* _Exercise directions_
Output the lines of the records from the one containing "[Start search] (2193, 54)" through the last, both ends included. Leave pictures out.

[Data records]
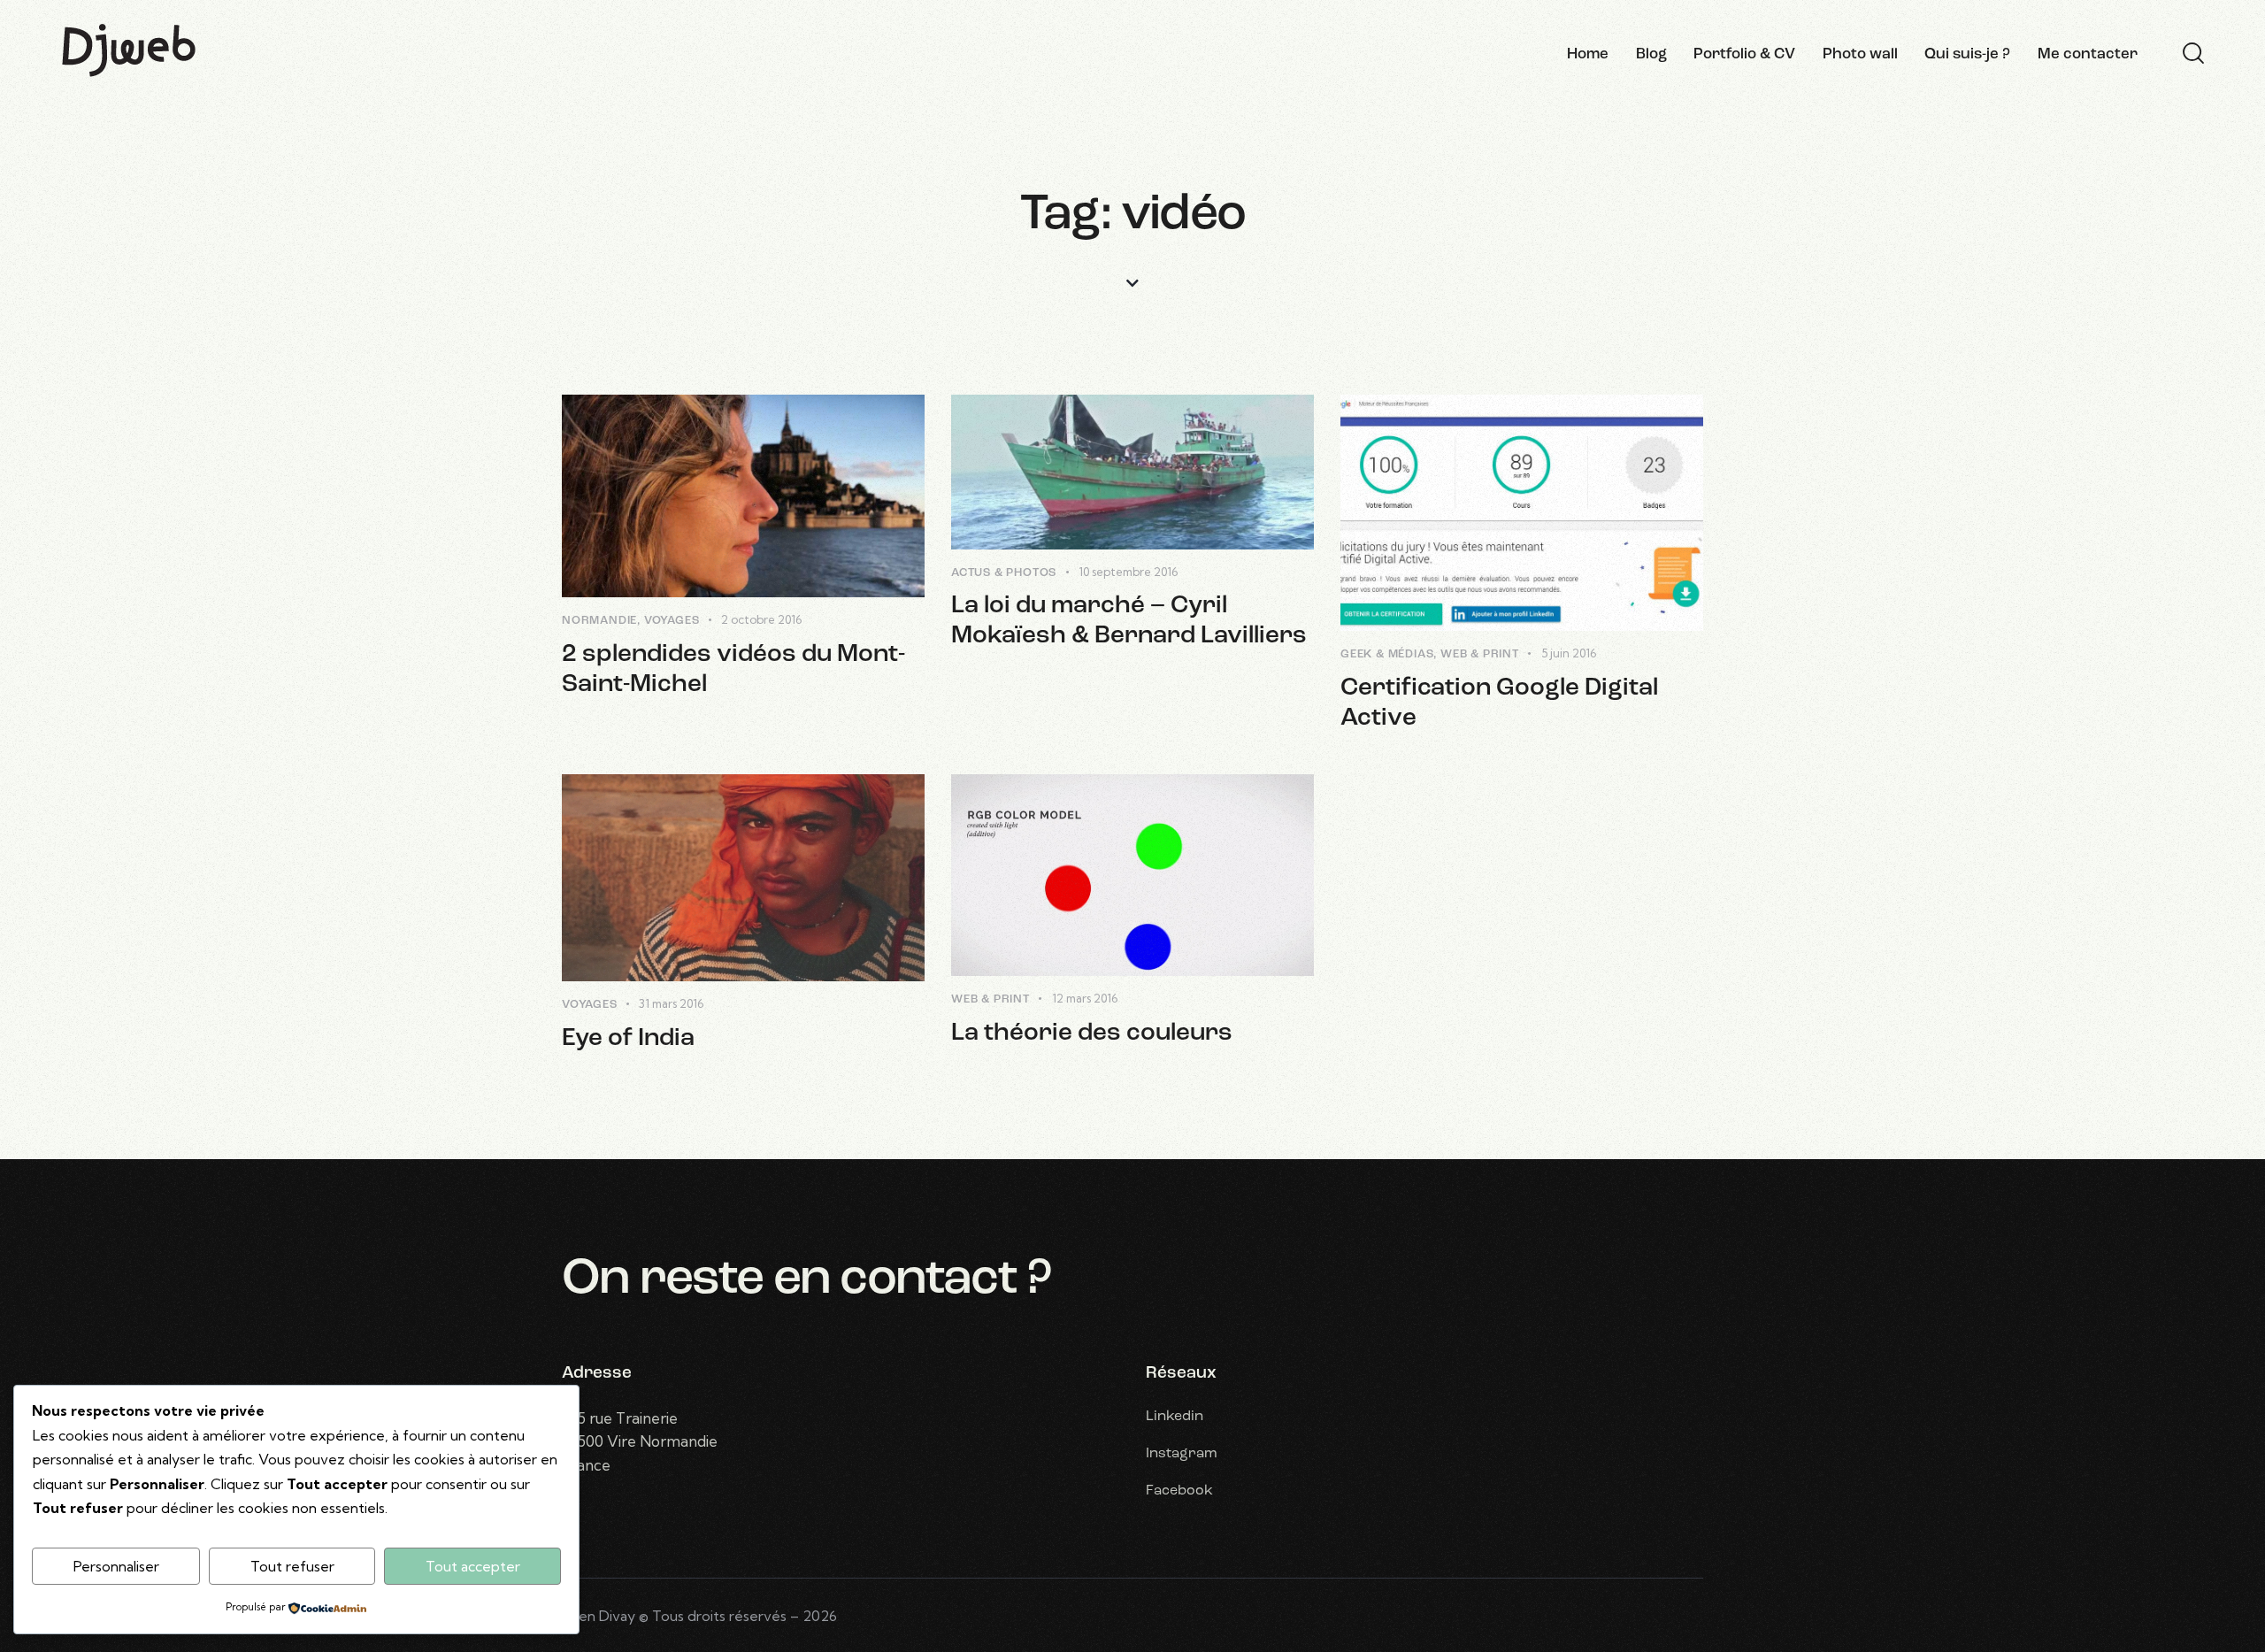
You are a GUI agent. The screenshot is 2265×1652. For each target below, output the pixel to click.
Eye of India (628, 1038)
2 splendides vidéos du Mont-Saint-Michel (733, 669)
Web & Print (1479, 654)
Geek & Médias (1386, 654)
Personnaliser (116, 1566)
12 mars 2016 (1084, 998)
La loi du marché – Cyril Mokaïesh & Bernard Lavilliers (1129, 621)
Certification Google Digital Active (1499, 703)
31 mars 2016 (671, 1003)
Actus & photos (1003, 573)
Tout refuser (292, 1566)
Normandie (599, 620)
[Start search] (2193, 54)
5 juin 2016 (1568, 653)
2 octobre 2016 (761, 619)
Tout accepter (473, 1566)
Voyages (672, 620)
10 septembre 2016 (1128, 572)
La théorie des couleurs (1091, 1033)
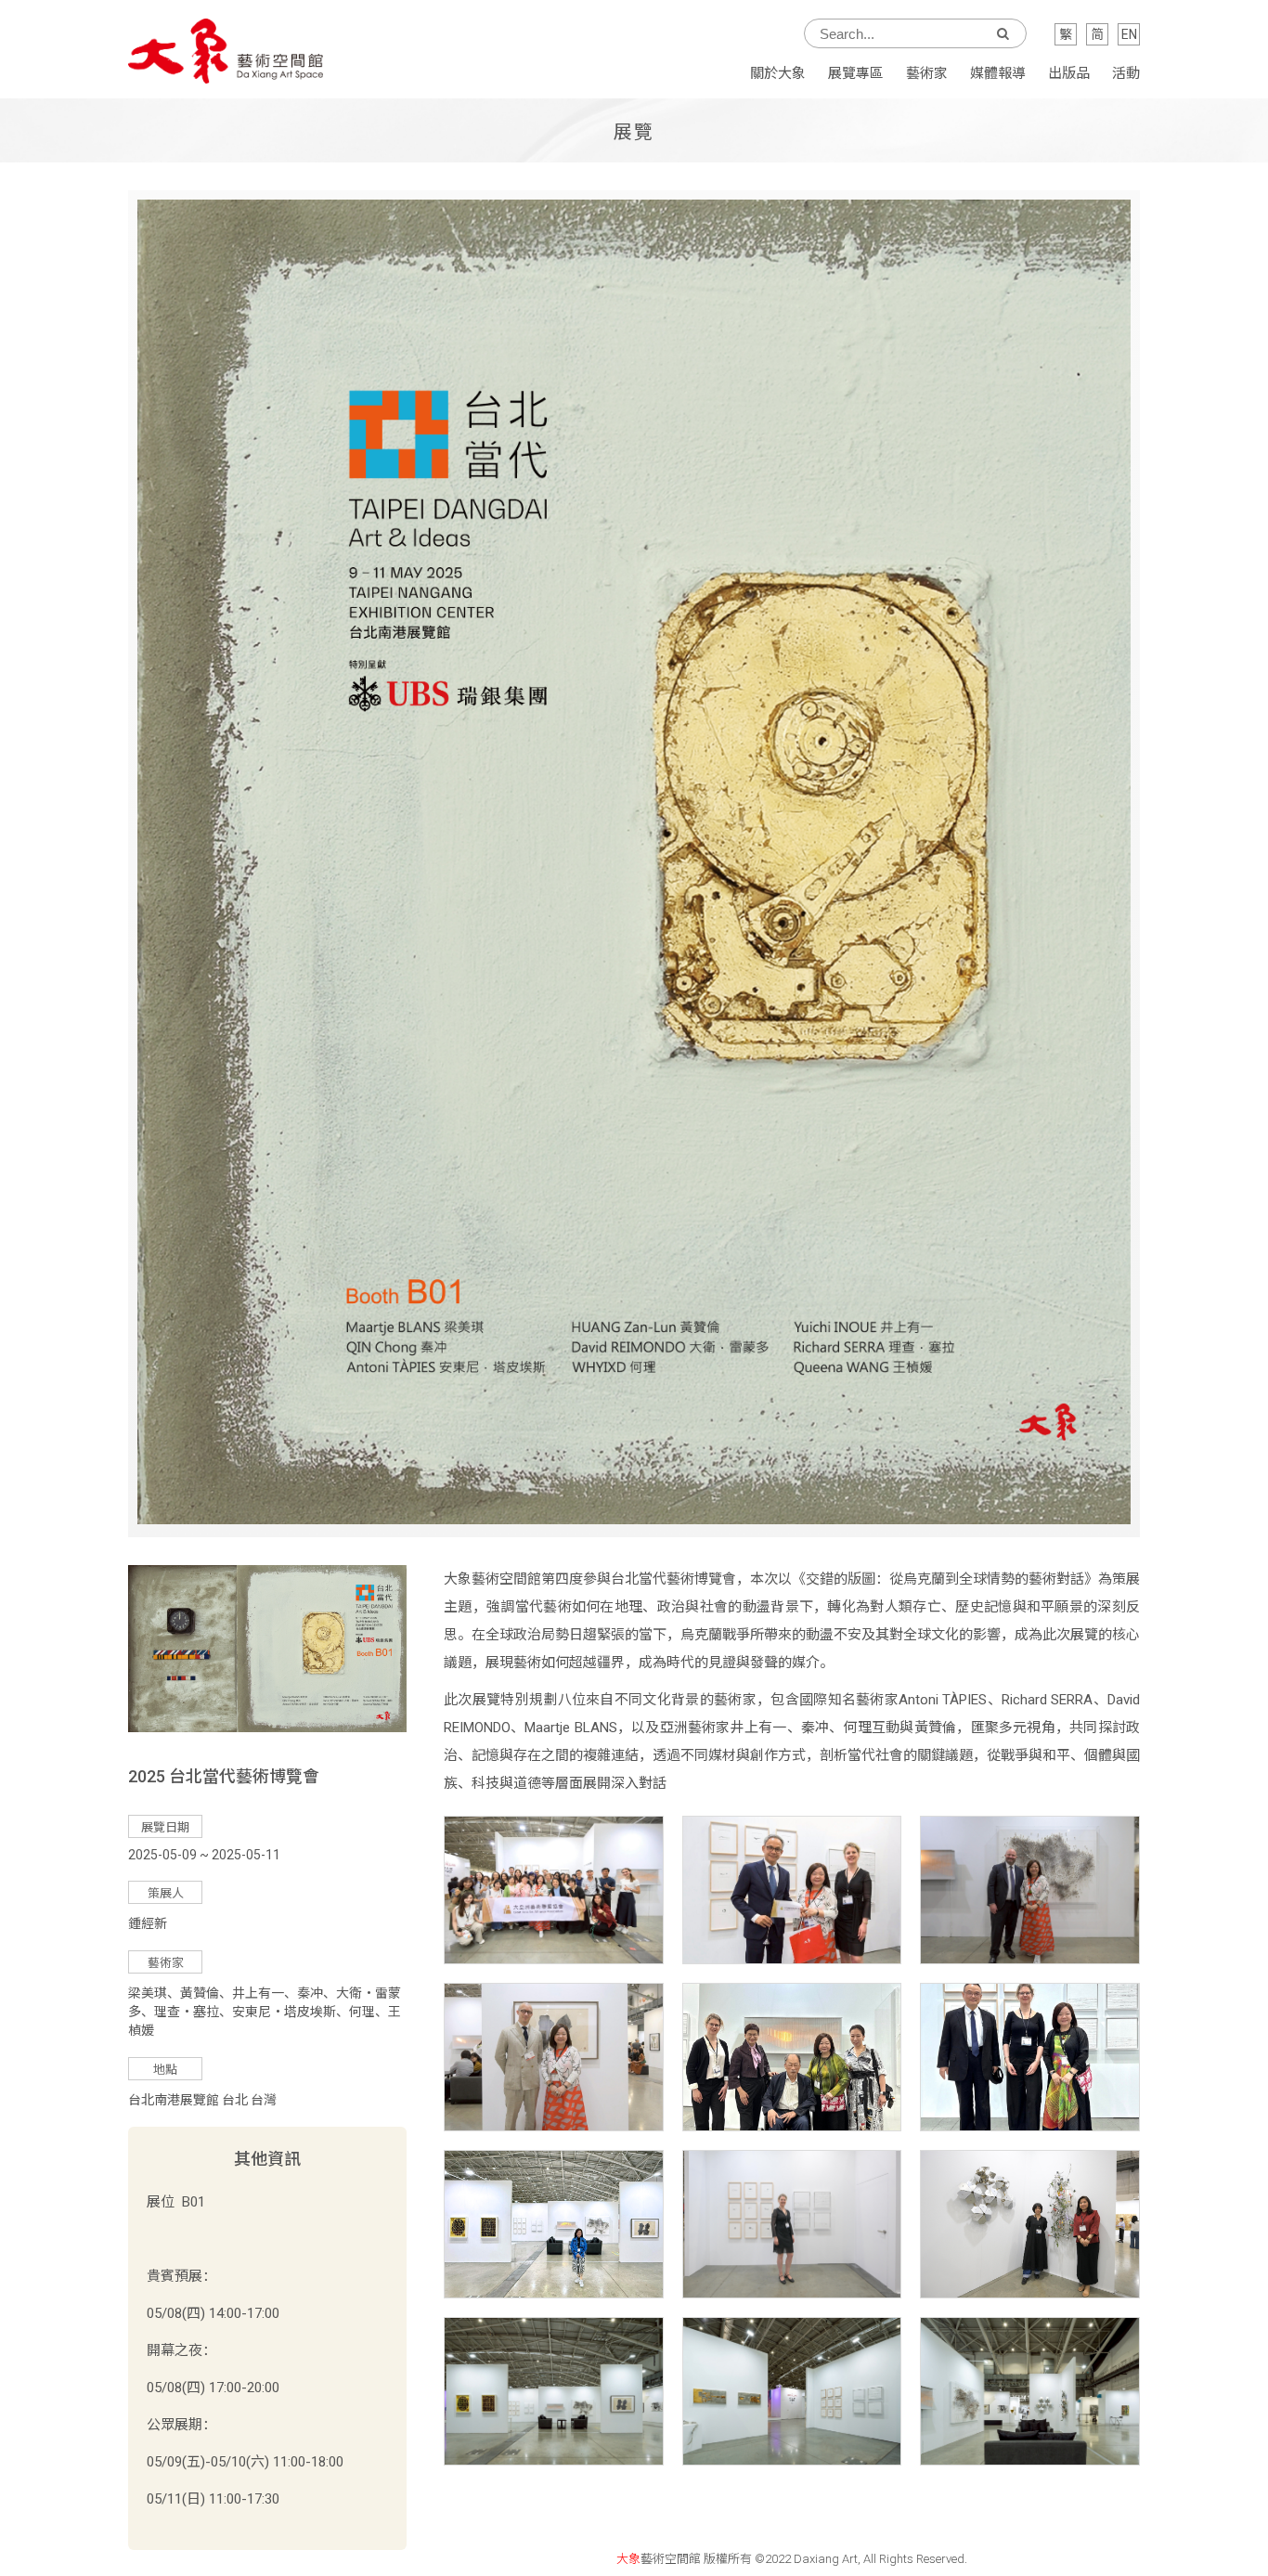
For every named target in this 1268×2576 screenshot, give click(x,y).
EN (1129, 34)
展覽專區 (856, 73)
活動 (1126, 73)
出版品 (1069, 73)
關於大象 (778, 73)
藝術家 (927, 73)
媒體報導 (998, 73)
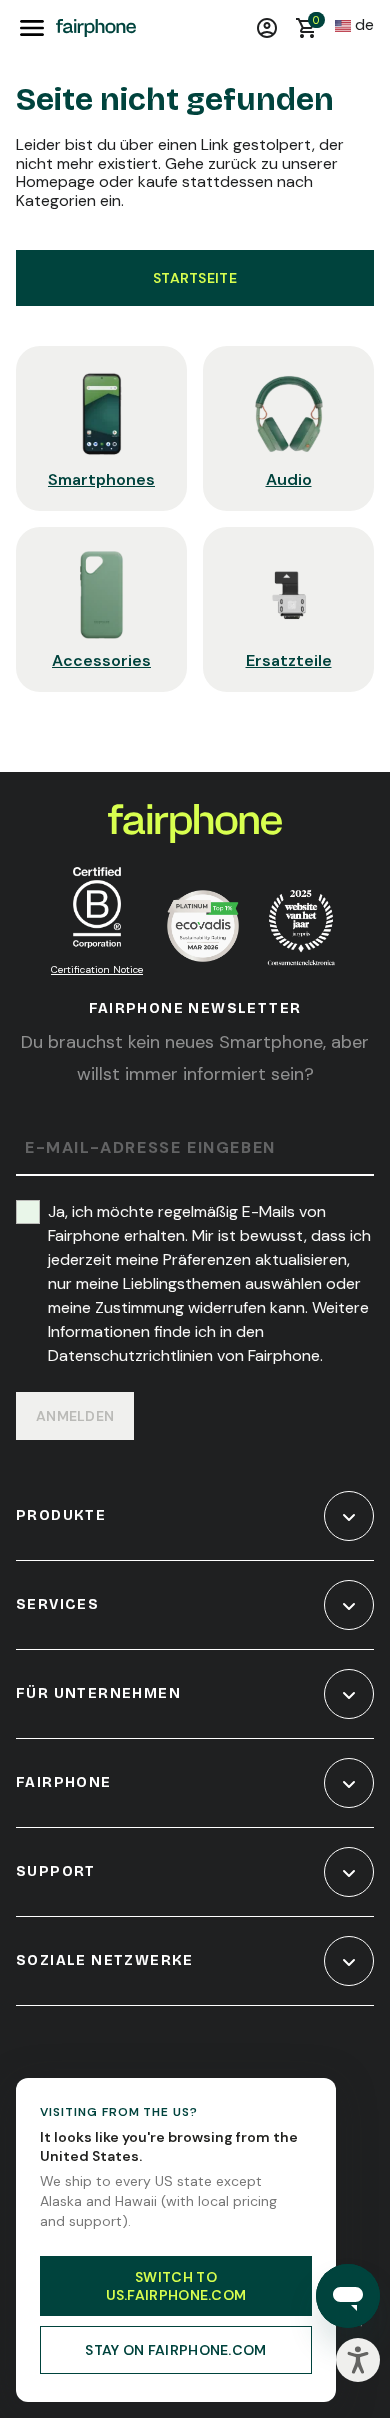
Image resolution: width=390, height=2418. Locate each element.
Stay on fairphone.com (175, 2350)
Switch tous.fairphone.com (176, 2286)
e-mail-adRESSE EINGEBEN (150, 1148)
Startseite (195, 278)
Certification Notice (97, 969)
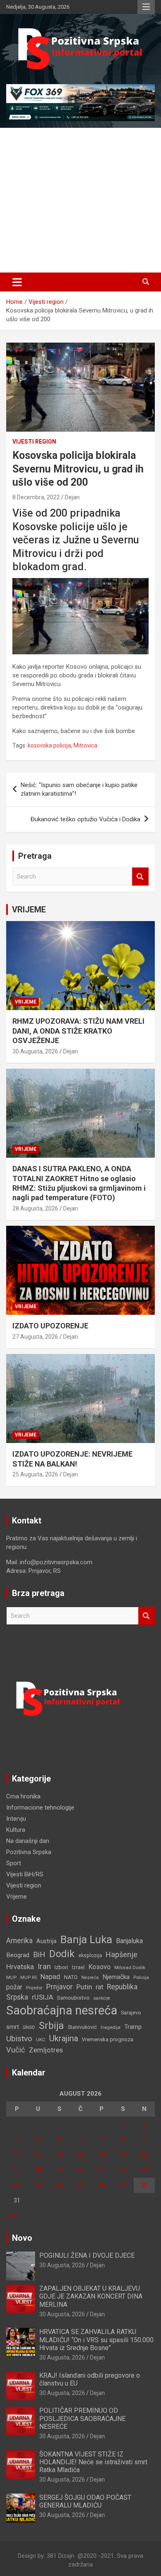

* _Solved problem_
[Start search] (2193, 54)
5 juin 2016 (1568, 653)
2 octobre 2016 (761, 619)
Tout accepter (473, 1566)
Voyages (672, 620)
10 septembre 2016 (1128, 572)
La théorie des couleurs (1091, 1033)
For every named target in this 1268×2576 screenshot, give click(x,y).
EN (1129, 34)
展覽專區 (856, 73)
活動 (1126, 73)
出版品 (1069, 73)
關於大象 (778, 73)
藝術家 (927, 73)
媒體報導 (998, 73)
Image resolution: width=390, height=2418. Locate each element.
Stay on fairphone.com (175, 2350)
Switch tous.fairphone.com (176, 2286)
e-mail-adRESSE EINGEBEN (150, 1148)
Startseite (195, 278)
Certification Notice (97, 969)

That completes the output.